The recipe is rather simple and easy ingredients that most have sitting in their cupboards.
Here’s what you need:
1 c. flour
1/2 c. salt
1 c. water
1 tbsp. oil
2 tsp. cream of tartar
Food coloring by drop
Mix all ingredients in a bowl. Transfer to a metal pot and stir all ingredients together while heating on low. Continue to stir until a ball forms. Transfer dough to counter (be careful, it’s warm!) and separate into 4 sections. Add a few dots of coloring to each section and knead each individual ball of dough (adding dots of color as you go!) until you reach the desired shade.
Store in an airtight container. I like to keep ours in the fridge, but you can also keep stored at room temperature!

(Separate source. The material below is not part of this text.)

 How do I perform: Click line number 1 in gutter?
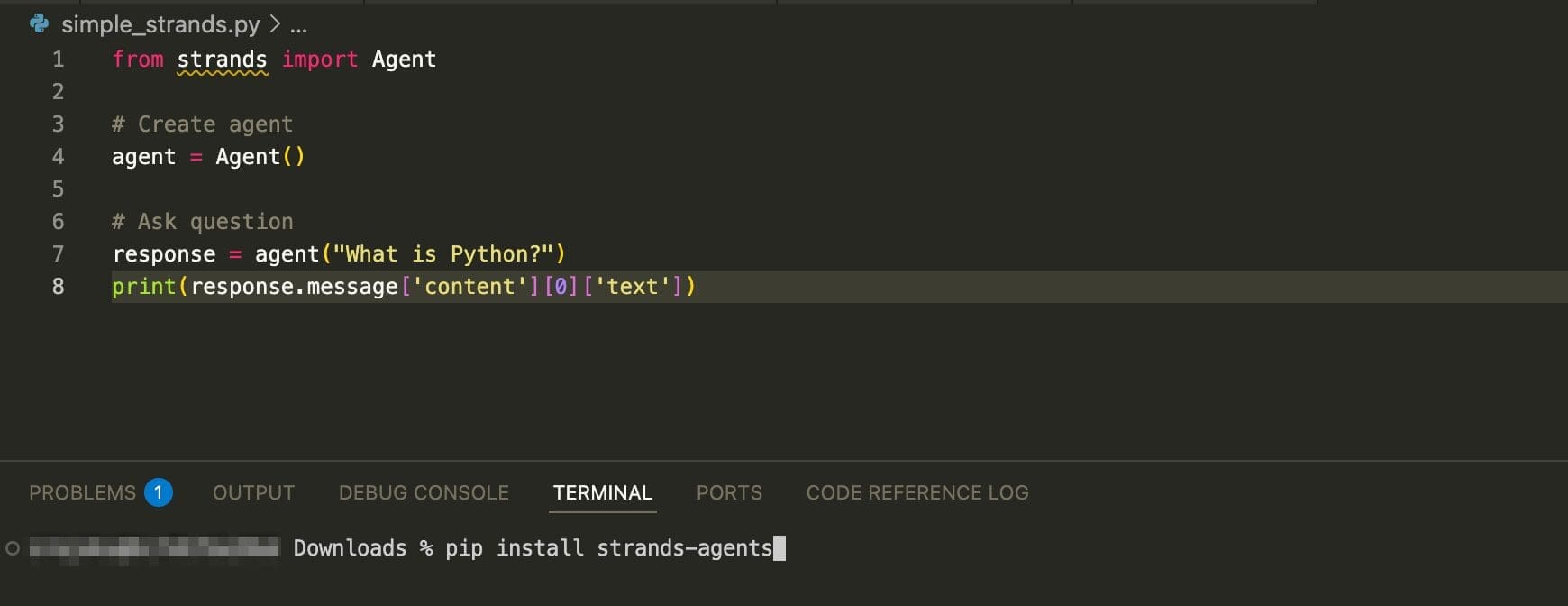(x=59, y=60)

I grew up on homemade play dough. I remember sitting at our family kitchen table and playing with it for hours and hours.
My greatest of memory of play dough was when I was in fifth grade. Our solar system model project was due in just a few days. All the cool kids were using perfectly round foam balls, purchased at our local craft store, of all different sizes and painting them the different planet colors, attaching pipe cleaners and glitter sparkles for extra flair, and orbiting their planets with wooden dowels (Sorry! I know that is a RIDICULOUS run-on sentence!). They all looked so cool.
But, my project was going to be nothing of that caliber,… completely different. There were 5 kids in my family after all and money wasn’t just floating around. Buying something like cylindrical foam balls was a luxury and not something we were able to splurge on. So I was forced to use what we had,… home made play dough dyed different colors to match the planets and thin sewing thread tied to a hanger to suspend my bulky and heavy play dough planets. On the day my project was due, I walked into class with my head hanging low, envious of my classmates pristine models and embarrassed of my homemade mess of play dough. The teacher had us showcase our models out in the hallway for a week. Everyday I walked by drooling over my classmates perfectly painted, round, and oh so very light and airy planets, while I meekly looked over at my heavy dry play dough planets barely hanging on by a thread (literally!). By the end of the week, a few of my planets had broken off, weighing down the thin sewing thread that they hung from. Oh, how pitiful.
I don’t even remember what I got on that project. I’m sure it was an “A” for effort or something of that sort, but what I do remember was the envy I had in the perfectly pristine solar models my classmates brought in. However, now when I look back on that experience, I am thankful for those heavy play dough planets. I think how thankful I am that I didn’t have the pristine solar system model. That I was forced to work with what I had at home. That I was forced to be creative, appreciate what I had, and be thankful when the time came to be given something out of the ordinary. My parents, in their efforts to raise five children, taught us to appreciate the things in life. To be thankful for all that we were given. Even though I couldn’t understand that when I stood in the elementary school hallway gazing at those foam planets, I am SO very thankful that I can look back on that now and laugh… and be thankful.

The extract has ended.